Brewer, who has been battling legislators for a temporary sales-tax referral, vetoed three of the nine budget bills sent to her, including one that would have cut $50 million from Department of Economic Security and $220 million from the state’s K-12 education system.
Brewer said she vetoed the cuts to those two agencies because they are already struggling after large cuts in the 2009 budget.
“It was important that we held a certain level of funding so the situation was not made worse than it already is,” she said in a press conference Friday.
She has signed six of the bills into law since Thursday, including a bill cutting about $40 million from higher education.
Brewer signed controversial bills cutting $30 million from the Department of Health Services and allowing the sale of the state House and Senate buildings, which the state would then lease back.
She also vetoed a bill that would have repealed the property equalization tax, a major provision in Republican lawmakers’ plans.
Brewer said she favors repealing the tax to encourage economic growth, but only if a plan is proposed to make up for the loss in revenue.
“It’s unconscionable at this point in time, given the fact that we have a deficit of $4 billion, for me to allow [the equalization tax] to continue to be suspended,” Brewer said.
Her decisions angered legislators on both sides of the aisle.
Rep. John Kavanaugh, R-Fountain Hills, and chairman of the House Appropriations Committee, said Brewer will be hard-pressed to find compromise among other Republicans on her sales-tax referral after she vetoed the equalization tax repeal.
“That was one of the foundations of the Republican program,” Kavanaugh said. “The chasm is so great, I don’t see how she can get her referral now.”
Rep.
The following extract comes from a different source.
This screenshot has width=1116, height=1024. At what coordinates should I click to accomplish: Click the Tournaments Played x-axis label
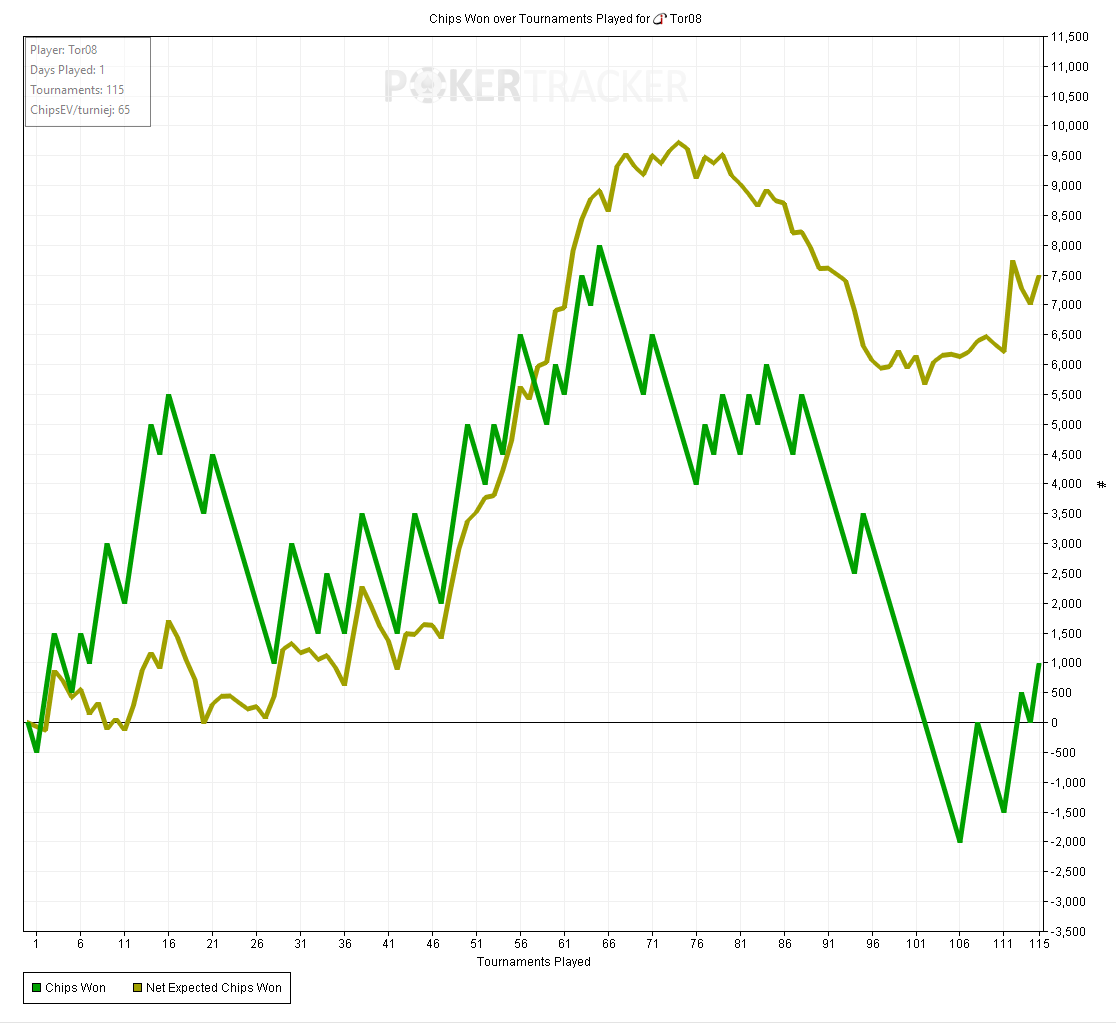(x=533, y=962)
Kyrsten Sinema, D-Phoenix, who also sits on the House Appropriations Committee, said Brewer was unable to get the budget she wanted from the Legislature because she refused to compromise with Democrats in order to get her sales tax referral passed.
“The problem is she’s got an incomplete budget,” Sinema said. “We could’ve balanced the budget and given her the tax referral she wanted.”
Such a compromise would have required Brewer to make concessions, Sinema said, including tax credits to low-income families and a guarantee that revenue from the sales tax would go toward education and health care.
Sinema said the suggestions Democrats made in negotiations with the governor fell on deaf ears.
“We made exceptional concessions to our own budget requests just to appease the governor,” Sinema said. “However, she refused to compromise to take even one small step to work with Democrats to protect education and middle class families.”
Brewer’s vetoes come at a time state Treasurer Dean Martin said Arizona needs to have a balanced budget or else it could run out of money.
Brewer said she would work to find compromise and balance the budget before the state goes bankrupt.
“I will not give up on the future of our state,” she said, “I will not allow the state we all love to fall into the abyss of bankruptcy.”